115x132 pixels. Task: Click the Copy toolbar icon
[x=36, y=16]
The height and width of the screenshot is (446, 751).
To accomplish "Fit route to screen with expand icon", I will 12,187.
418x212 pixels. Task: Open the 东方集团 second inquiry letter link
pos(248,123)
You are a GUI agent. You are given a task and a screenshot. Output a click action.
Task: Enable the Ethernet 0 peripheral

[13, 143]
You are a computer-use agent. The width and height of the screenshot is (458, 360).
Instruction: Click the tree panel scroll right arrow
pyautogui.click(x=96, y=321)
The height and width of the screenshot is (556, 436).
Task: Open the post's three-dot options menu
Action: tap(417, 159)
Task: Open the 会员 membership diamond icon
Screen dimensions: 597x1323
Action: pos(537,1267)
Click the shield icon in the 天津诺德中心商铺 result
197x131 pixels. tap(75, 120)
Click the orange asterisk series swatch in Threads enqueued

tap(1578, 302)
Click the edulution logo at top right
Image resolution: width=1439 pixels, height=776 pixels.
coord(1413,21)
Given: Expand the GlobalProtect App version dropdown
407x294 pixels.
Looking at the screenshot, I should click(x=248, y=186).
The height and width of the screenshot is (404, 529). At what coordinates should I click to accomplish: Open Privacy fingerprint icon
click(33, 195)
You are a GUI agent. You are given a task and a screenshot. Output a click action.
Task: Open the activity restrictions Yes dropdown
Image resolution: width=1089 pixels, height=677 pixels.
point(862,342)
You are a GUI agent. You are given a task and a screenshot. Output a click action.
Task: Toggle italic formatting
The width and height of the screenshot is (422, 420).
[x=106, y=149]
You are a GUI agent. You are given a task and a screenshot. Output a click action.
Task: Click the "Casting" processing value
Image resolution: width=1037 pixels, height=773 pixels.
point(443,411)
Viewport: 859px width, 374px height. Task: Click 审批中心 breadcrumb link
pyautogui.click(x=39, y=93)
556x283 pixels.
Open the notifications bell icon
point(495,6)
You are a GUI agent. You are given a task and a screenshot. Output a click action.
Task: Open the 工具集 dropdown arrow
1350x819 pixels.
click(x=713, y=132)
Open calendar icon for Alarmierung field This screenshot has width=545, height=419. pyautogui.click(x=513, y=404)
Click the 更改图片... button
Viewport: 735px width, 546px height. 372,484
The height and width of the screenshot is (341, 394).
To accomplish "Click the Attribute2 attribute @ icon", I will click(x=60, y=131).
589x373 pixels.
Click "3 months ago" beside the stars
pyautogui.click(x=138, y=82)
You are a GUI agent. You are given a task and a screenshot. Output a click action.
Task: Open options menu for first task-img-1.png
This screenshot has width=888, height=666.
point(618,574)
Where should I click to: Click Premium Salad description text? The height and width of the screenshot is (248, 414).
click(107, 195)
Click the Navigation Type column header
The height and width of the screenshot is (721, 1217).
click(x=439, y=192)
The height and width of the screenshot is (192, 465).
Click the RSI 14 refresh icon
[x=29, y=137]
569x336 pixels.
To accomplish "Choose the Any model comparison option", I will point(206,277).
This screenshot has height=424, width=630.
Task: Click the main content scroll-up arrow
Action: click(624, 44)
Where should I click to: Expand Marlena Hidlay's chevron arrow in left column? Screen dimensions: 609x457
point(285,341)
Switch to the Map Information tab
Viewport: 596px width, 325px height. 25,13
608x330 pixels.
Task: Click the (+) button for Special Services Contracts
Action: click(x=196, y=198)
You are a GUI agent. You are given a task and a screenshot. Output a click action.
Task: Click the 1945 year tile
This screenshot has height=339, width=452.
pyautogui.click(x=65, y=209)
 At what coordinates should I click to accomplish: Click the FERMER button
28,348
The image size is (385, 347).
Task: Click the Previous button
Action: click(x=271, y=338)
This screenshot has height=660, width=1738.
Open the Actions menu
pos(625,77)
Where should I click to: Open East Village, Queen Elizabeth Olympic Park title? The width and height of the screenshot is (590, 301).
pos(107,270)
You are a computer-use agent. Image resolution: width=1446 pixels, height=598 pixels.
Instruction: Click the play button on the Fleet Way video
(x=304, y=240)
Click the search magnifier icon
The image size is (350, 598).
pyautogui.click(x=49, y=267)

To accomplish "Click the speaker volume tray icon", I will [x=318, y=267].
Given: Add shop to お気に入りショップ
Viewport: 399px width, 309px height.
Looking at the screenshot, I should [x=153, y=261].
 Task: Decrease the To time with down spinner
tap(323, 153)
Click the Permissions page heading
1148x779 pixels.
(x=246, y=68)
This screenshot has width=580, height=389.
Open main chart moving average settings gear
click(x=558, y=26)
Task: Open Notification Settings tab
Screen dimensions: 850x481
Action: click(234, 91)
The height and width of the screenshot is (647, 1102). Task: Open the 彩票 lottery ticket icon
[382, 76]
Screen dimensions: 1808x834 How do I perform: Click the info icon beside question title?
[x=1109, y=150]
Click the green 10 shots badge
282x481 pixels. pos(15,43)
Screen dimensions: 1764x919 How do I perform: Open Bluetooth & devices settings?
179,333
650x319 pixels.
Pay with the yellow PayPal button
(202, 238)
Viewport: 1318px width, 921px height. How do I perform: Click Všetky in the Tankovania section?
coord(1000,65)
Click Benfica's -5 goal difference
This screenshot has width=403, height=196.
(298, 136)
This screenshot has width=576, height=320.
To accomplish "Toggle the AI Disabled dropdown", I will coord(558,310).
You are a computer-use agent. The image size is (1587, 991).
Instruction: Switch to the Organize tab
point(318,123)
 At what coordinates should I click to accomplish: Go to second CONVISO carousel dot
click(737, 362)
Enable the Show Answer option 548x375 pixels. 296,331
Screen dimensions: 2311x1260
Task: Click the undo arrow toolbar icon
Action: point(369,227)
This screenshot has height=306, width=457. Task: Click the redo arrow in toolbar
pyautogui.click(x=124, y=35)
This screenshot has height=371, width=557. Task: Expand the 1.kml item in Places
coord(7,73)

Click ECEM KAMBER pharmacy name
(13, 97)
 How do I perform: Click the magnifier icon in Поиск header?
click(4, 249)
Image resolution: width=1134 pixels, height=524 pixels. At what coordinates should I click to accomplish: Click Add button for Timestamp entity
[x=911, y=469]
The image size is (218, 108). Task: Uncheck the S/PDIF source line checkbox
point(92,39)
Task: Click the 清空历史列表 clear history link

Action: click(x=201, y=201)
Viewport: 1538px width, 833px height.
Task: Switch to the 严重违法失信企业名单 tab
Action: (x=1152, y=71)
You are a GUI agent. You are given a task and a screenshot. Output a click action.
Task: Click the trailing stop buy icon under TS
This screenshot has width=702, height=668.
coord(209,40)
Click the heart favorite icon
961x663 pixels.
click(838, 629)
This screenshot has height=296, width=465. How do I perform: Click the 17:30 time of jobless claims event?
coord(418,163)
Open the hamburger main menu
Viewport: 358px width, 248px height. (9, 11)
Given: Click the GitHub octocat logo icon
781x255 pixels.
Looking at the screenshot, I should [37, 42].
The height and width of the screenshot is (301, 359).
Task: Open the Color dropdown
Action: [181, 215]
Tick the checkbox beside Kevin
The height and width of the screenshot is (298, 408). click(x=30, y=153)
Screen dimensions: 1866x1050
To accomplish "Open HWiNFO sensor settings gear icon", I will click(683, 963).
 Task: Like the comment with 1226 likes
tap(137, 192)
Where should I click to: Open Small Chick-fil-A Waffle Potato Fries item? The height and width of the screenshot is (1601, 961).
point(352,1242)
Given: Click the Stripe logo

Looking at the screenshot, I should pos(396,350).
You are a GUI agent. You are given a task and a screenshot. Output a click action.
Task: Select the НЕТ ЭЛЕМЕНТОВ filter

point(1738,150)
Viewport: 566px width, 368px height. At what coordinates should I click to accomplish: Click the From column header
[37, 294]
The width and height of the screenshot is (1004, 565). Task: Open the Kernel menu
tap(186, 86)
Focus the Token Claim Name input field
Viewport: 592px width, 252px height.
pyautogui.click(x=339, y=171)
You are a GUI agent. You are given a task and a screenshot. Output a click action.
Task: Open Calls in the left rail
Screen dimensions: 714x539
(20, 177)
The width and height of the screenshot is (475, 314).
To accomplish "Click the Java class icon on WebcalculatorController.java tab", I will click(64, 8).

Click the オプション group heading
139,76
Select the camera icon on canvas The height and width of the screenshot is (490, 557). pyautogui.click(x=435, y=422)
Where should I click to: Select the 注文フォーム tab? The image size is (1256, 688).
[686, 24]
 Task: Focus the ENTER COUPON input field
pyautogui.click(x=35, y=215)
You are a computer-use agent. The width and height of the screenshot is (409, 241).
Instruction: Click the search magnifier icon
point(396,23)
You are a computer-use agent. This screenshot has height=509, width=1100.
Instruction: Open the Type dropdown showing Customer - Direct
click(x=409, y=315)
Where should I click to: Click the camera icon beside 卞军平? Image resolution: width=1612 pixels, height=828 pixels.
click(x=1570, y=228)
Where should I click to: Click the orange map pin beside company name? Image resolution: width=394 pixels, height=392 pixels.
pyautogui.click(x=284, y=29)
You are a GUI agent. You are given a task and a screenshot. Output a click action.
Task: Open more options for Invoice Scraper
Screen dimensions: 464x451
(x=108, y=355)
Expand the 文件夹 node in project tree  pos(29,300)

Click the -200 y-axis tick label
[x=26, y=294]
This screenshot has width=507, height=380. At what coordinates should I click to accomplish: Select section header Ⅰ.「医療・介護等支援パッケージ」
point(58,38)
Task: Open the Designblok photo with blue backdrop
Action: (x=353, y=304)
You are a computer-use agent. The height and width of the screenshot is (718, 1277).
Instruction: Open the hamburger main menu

:::

EXERCISE DETAILS: Pick out every line of the data above that contains the string "header", treating uppercase and lowercase letters as different.

REPLY:
Click the Navigation Type column header
 How do I perform: Click the magnifier icon in Поиск header?
Viewport: 566px width, 368px height. At what coordinates should I click to accomplish: Click the From column header
This screenshot has width=507, height=380. At what coordinates should I click to accomplish: Select section header Ⅰ.「医療・介護等支援パッケージ」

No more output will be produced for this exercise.